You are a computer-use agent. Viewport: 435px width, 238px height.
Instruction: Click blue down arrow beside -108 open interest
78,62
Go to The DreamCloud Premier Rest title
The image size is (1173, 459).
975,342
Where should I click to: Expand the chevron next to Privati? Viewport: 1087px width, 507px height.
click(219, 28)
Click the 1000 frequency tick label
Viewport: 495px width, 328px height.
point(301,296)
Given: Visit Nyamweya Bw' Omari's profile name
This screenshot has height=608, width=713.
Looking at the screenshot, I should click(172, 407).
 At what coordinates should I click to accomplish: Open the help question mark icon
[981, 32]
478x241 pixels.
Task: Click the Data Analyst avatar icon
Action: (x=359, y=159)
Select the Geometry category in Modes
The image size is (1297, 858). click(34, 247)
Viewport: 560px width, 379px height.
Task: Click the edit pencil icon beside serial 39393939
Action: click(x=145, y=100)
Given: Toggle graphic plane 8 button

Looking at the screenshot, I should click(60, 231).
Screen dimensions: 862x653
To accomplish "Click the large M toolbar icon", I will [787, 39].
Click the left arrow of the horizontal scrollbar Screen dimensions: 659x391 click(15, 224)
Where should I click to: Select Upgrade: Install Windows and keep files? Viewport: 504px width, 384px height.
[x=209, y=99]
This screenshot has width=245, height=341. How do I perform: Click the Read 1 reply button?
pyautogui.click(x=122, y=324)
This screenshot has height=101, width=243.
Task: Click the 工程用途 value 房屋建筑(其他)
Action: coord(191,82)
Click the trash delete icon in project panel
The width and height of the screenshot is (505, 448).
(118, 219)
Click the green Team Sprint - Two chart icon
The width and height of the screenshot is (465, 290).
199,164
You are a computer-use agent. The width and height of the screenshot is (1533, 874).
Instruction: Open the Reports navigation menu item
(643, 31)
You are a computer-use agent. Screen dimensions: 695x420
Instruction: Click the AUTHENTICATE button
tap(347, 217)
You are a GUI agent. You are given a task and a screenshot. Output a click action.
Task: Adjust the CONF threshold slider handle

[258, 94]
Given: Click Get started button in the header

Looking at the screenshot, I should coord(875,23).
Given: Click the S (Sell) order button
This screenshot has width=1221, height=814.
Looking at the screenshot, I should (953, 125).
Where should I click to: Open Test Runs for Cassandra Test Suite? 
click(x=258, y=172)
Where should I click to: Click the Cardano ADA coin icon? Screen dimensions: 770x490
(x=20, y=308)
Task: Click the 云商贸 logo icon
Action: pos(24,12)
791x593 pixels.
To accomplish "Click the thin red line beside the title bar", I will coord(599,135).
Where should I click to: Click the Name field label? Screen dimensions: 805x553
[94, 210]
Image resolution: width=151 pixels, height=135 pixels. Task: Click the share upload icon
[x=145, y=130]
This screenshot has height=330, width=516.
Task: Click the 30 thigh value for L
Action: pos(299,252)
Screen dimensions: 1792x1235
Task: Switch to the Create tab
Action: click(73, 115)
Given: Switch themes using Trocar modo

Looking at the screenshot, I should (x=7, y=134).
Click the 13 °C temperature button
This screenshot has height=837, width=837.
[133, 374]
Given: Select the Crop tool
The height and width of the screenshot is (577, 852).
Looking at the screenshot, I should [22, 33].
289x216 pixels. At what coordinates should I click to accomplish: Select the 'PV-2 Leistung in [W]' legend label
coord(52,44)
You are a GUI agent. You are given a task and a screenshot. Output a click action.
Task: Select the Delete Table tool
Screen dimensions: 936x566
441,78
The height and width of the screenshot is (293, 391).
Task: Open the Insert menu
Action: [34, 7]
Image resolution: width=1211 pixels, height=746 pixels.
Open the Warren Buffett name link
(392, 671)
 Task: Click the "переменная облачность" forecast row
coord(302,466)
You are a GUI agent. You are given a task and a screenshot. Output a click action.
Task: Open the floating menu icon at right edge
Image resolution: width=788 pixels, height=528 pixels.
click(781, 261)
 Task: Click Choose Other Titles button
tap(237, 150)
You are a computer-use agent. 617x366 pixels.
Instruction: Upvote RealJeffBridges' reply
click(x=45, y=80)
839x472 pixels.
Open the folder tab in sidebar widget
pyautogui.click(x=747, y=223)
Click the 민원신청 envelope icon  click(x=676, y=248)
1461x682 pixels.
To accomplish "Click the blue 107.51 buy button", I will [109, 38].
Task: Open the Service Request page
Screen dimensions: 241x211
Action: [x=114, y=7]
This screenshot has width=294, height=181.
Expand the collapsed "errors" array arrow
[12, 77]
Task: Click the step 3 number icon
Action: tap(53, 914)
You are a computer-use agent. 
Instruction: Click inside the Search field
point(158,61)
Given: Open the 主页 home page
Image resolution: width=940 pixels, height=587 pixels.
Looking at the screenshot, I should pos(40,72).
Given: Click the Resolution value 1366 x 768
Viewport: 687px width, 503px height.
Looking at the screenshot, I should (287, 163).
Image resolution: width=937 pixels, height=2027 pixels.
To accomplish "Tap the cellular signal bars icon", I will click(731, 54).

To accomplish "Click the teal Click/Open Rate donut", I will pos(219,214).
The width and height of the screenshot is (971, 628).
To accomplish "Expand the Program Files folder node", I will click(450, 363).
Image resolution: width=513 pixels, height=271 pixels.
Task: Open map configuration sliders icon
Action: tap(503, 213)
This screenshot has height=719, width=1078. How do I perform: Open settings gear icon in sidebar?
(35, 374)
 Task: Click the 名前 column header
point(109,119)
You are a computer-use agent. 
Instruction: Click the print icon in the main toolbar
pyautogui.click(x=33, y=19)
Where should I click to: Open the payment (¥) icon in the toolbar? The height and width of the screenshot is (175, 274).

########

* _THE PROBLEM_: What is needed is a word-for-word copy of the records.

* _EXPECTED ANSWER_:
You are a computer-use agent. Viewport: 435px width, 238px height.
Instruction: Click blue down arrow beside -108 open interest
78,62
Go to The DreamCloud Premier Rest title
The image size is (1173, 459).
975,342
Where should I click to: Expand the chevron next to Privati? Viewport: 1087px width, 507px height.
click(219, 28)
Click the 1000 frequency tick label
Viewport: 495px width, 328px height.
point(301,296)
Given: Visit Nyamweya Bw' Omari's profile name
This screenshot has height=608, width=713.
Looking at the screenshot, I should click(172, 407).
 At what coordinates should I click to accomplish: Open the help question mark icon
[981, 32]
478x241 pixels.
Task: Click the Data Analyst avatar icon
Action: (x=359, y=159)
Select the Geometry category in Modes
The image size is (1297, 858). click(34, 247)
Viewport: 560px width, 379px height.
Task: Click the edit pencil icon beside serial 39393939
Action: click(x=145, y=100)
Given: Toggle graphic plane 8 button

Looking at the screenshot, I should click(60, 231).
Screen dimensions: 862x653
To accomplish "Click the large M toolbar icon", I will [787, 39].
Click the left arrow of the horizontal scrollbar Screen dimensions: 659x391 click(15, 224)
Where should I click to: Select Upgrade: Install Windows and keep files? Viewport: 504px width, 384px height.
[x=209, y=99]
This screenshot has width=245, height=341. How do I perform: Click the Read 1 reply button?
pyautogui.click(x=122, y=324)
This screenshot has height=101, width=243.
Task: Click the 工程用途 value 房屋建筑(其他)
Action: coord(191,82)
Click the trash delete icon in project panel
The width and height of the screenshot is (505, 448).
(118, 219)
Click the green Team Sprint - Two chart icon
The width and height of the screenshot is (465, 290).
199,164
You are a computer-use agent. The width and height of the screenshot is (1533, 874).
Instruction: Open the Reports navigation menu item
(643, 31)
You are a computer-use agent. Screen dimensions: 695x420
Instruction: Click the AUTHENTICATE button
tap(347, 217)
You are a GUI agent. You are given a task and a screenshot. Output a click action.
Task: Adjust the CONF threshold slider handle

[258, 94]
Given: Click Get started button in the header

Looking at the screenshot, I should coord(875,23).
Given: Click the S (Sell) order button
This screenshot has width=1221, height=814.
Looking at the screenshot, I should (953, 125).
Where should I click to: Open Test Runs for Cassandra Test Suite? 
click(x=258, y=172)
Where should I click to: Click the Cardano ADA coin icon? Screen dimensions: 770x490
(x=20, y=308)
Task: Click the 云商贸 logo icon
Action: pos(24,12)
791x593 pixels.
To accomplish "Click the thin red line beside the title bar", I will coord(599,135).
Where should I click to: Click the Name field label? Screen dimensions: 805x553
[94, 210]
Image resolution: width=151 pixels, height=135 pixels. Task: Click the share upload icon
[x=145, y=130]
This screenshot has height=330, width=516.
Task: Click the 30 thigh value for L
Action: pos(299,252)
Screen dimensions: 1792x1235
Task: Switch to the Create tab
Action: click(73, 115)
Given: Switch themes using Trocar modo

Looking at the screenshot, I should (x=7, y=134).
Click the 13 °C temperature button
This screenshot has height=837, width=837.
[133, 374]
Given: Select the Crop tool
The height and width of the screenshot is (577, 852).
Looking at the screenshot, I should [22, 33].
289x216 pixels. At what coordinates should I click to accomplish: Select the 'PV-2 Leistung in [W]' legend label
coord(52,44)
You are a GUI agent. You are given a task and a screenshot. Output a click action.
Task: Select the Delete Table tool
Screen dimensions: 936x566
441,78
The height and width of the screenshot is (293, 391).
Task: Open the Insert menu
Action: [34, 7]
Image resolution: width=1211 pixels, height=746 pixels.
Open the Warren Buffett name link
(392, 671)
 Task: Click the "переменная облачность" forecast row
coord(302,466)
You are a GUI agent. You are given a task and a screenshot. Output a click action.
Task: Open the floating menu icon at right edge
Image resolution: width=788 pixels, height=528 pixels.
click(781, 261)
 Task: Click Choose Other Titles button
tap(237, 150)
You are a computer-use agent. 617x366 pixels.
Instruction: Upvote RealJeffBridges' reply
click(x=45, y=80)
839x472 pixels.
Open the folder tab in sidebar widget
pyautogui.click(x=747, y=223)
Click the 민원신청 envelope icon  click(x=676, y=248)
1461x682 pixels.
To accomplish "Click the blue 107.51 buy button", I will [109, 38].
Task: Open the Service Request page
Screen dimensions: 241x211
Action: [x=114, y=7]
This screenshot has width=294, height=181.
Expand the collapsed "errors" array arrow
[12, 77]
Task: Click the step 3 number icon
Action: tap(53, 914)
You are a computer-use agent. 
Instruction: Click inside the Search field
point(158,61)
Given: Open the 主页 home page
Image resolution: width=940 pixels, height=587 pixels.
Looking at the screenshot, I should pos(40,72).
Given: Click the Resolution value 1366 x 768
Viewport: 687px width, 503px height.
Looking at the screenshot, I should (287, 163).
Image resolution: width=937 pixels, height=2027 pixels.
To accomplish "Tap the cellular signal bars icon", I will click(731, 54).

To accomplish "Click the teal Click/Open Rate donut", I will pos(219,214).
The width and height of the screenshot is (971, 628).
To accomplish "Expand the Program Files folder node", I will click(450, 363).
Image resolution: width=513 pixels, height=271 pixels.
Task: Open map configuration sliders icon
Action: tap(503, 213)
This screenshot has height=719, width=1078. How do I perform: Open settings gear icon in sidebar?
(35, 374)
 Task: Click the 名前 column header
point(109,119)
You are a computer-use agent. 
Instruction: Click the print icon in the main toolbar
pyautogui.click(x=33, y=19)
Where should I click to: Open the payment (¥) icon in the toolbar? The height and width of the screenshot is (175, 274).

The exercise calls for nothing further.